Album review: Millencolin – SOS

Swedish-based skate punks Millencolin are back with their ninth studio album over a 27-year long career. With most skate rock dropping away in the past few years, is this welcome nostalgia or will we wish they’d hang up their decks?

Sounding more like a US-based skate rock band than…well, most US-based skate rock bands, Millencolin have been doing this a long time. This is no bad thing though. Leaping straight into a track that would be right at home on Tony Hawk Playstation game (and yes, I’m recalling my childhood here) comes title track, “SOS”. It’s a blistering power chord fest – exactly what you’d expect from any skate rock band if we’re honest. Plenty of clean, overdriven guitars, and going very fast. Close your eyes and you’ll be able to see a very pixelated pro-skater trying to land impossible tricks on a CRT TV. If you can’t, you might have memories of telling your child to get off the TV or to turn it down instead. For the next couple of tracks, it’s much the same, instrumentally. Lots of fast strumming, plenty of palm-muted rhythms to keep vocals audible in the verses. Save from ALL the lyrics from needing to be shouted, this isn’t to say everything literally sounds the same.

“Nothing” might retain the same pace and guitar style, but the lyrics are far darker. The song tells the story of an older guy, drinking and popping pills to distract himself from the disappointment he feels he’s become. Of course, if you’re too busy jumping around with an air guitar to give it a full listen, there’s no judgement here. Speaking of jumping around with an air guitar, “Sour Days” has a duelling riff that sounds like it was literally built for it. It’s easy to see how these Swedish rockers managed to host their own festival and, with a back catalogue of over 25 years, headline both nights.

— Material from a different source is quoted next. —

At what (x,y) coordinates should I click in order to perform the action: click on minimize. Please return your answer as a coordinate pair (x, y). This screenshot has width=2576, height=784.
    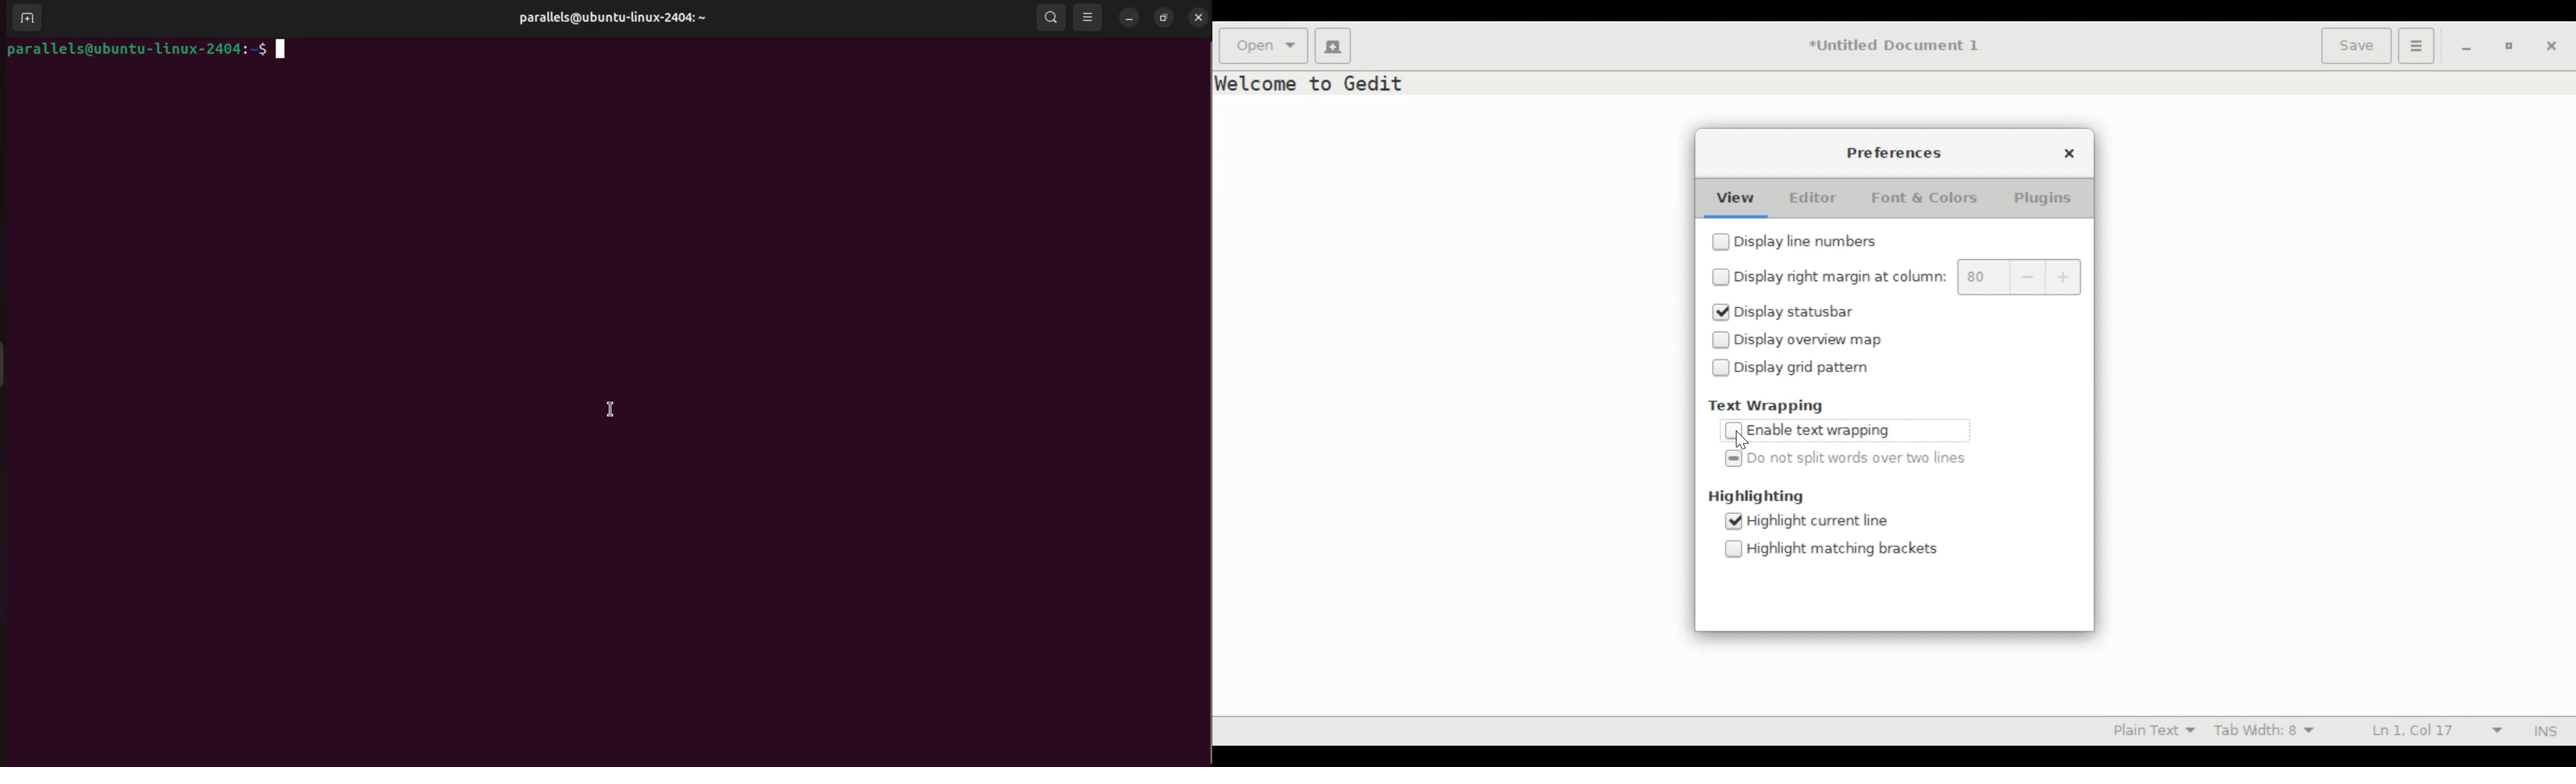
    Looking at the image, I should click on (2467, 48).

Having started a few years before many of the better known ‘skate rock’ bands such as Sum 41, The Offspring and NOFX, Millencolin have an influence that reaches far and wide across the genre. In “Do You Want War”, you’d think that you were listening to Blink-182 (if it weren’t for the lack of nasal Tom DeLonge vocals), replete with complex drum riff and more melodic distorted guitar. In the more Canadian vein of influence, “Trumpets and Poutine” is far closer to Sum 41’s sound from their Chuck album. Sum 41 may no longer be with us, but their sound lives on – fittingly through one of their own influencers. Their overall recipe for songs may not have changed in all the years they’ve been together – but if it ain’t broke…

The band isn’t totally without current social zeitgeist however. They’ve even managed to name a track after the recent internet phenomenon, Yanny & Laurel. Using the confusing vocal sample as a point of reference in the song’s furious breakdown, the band attacks aspects of social media and modern life. It’s not all skateparks and girlfriends. Neither is it doom, gloom and angst either, that’s never been what skate rock is about.

Perhaps the best example here comes from “Let It Be”. As a great example of what the genre should be seen as, the band takes aim at the political climate, overarching woes and negativity in general. Instead they preach to leave it alone and preach positivity – as it’s simply not something they always want to worry about. There’s nothing too new, too innovative or ground-breaking in the album, not that it’s a bad thing. Millencolin have outlasted nearly every band in their ballpark (or skatepark if you want the pun). This is due to their ability to keep their sound, but also mature with it; at no point do they sound infantile or outdated. It’s just a damn good album.